━━━ Source records

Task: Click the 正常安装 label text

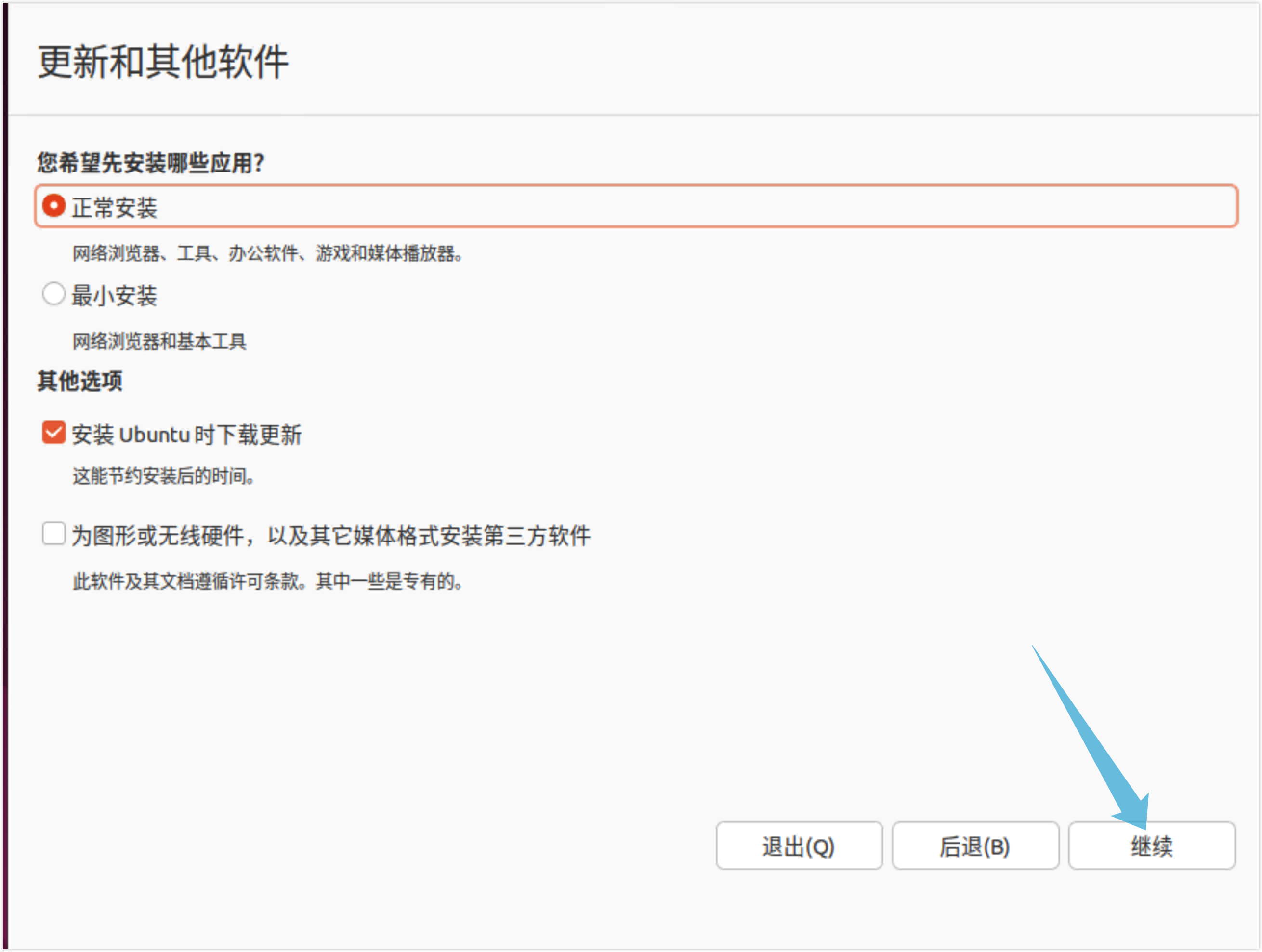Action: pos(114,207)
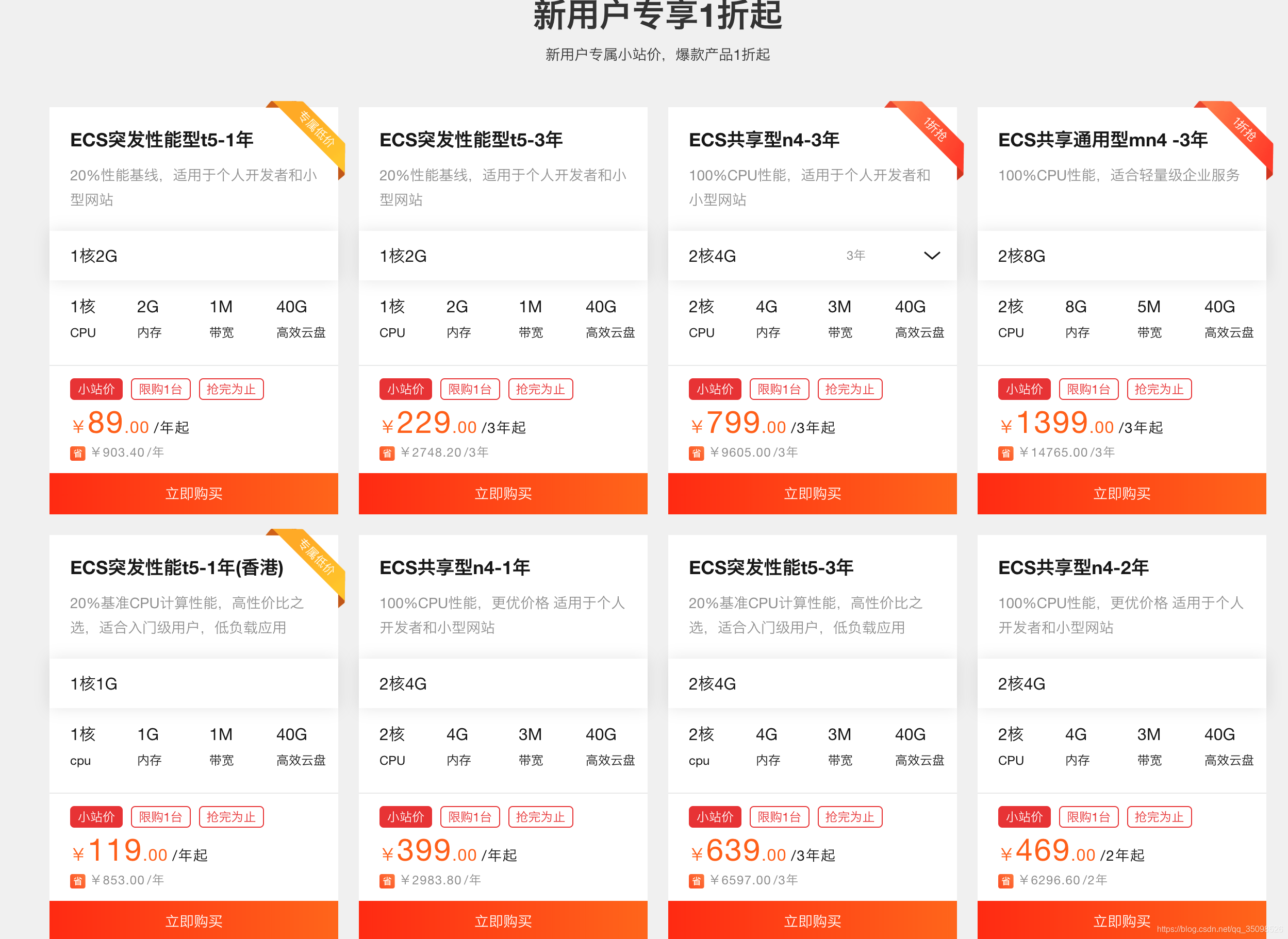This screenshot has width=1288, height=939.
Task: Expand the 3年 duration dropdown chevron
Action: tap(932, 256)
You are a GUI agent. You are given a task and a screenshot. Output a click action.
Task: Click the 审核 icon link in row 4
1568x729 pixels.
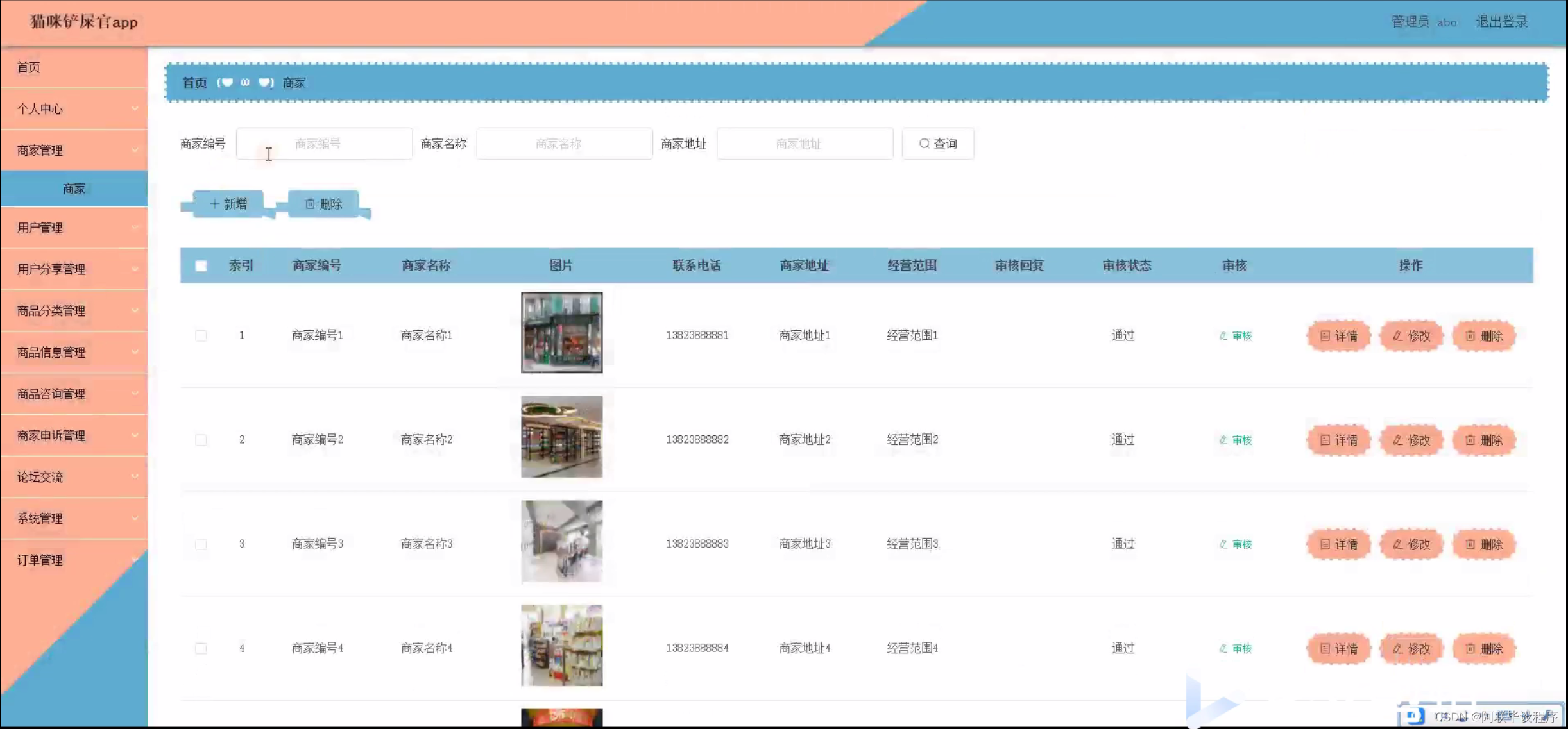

━━━━━━

### Work item
Each entry above must be printed exactly, apart from its pictures.

### Written answer
Task: Click the 正常安装 label text

Action: pos(114,207)
This screenshot has width=1288, height=939.
Task: Expand the 3年 duration dropdown chevron
Action: tap(932, 256)
You are a GUI agent. You are given a task and a screenshot. Output a click action.
Task: Click the 审核 icon link in row 4
1568x729 pixels.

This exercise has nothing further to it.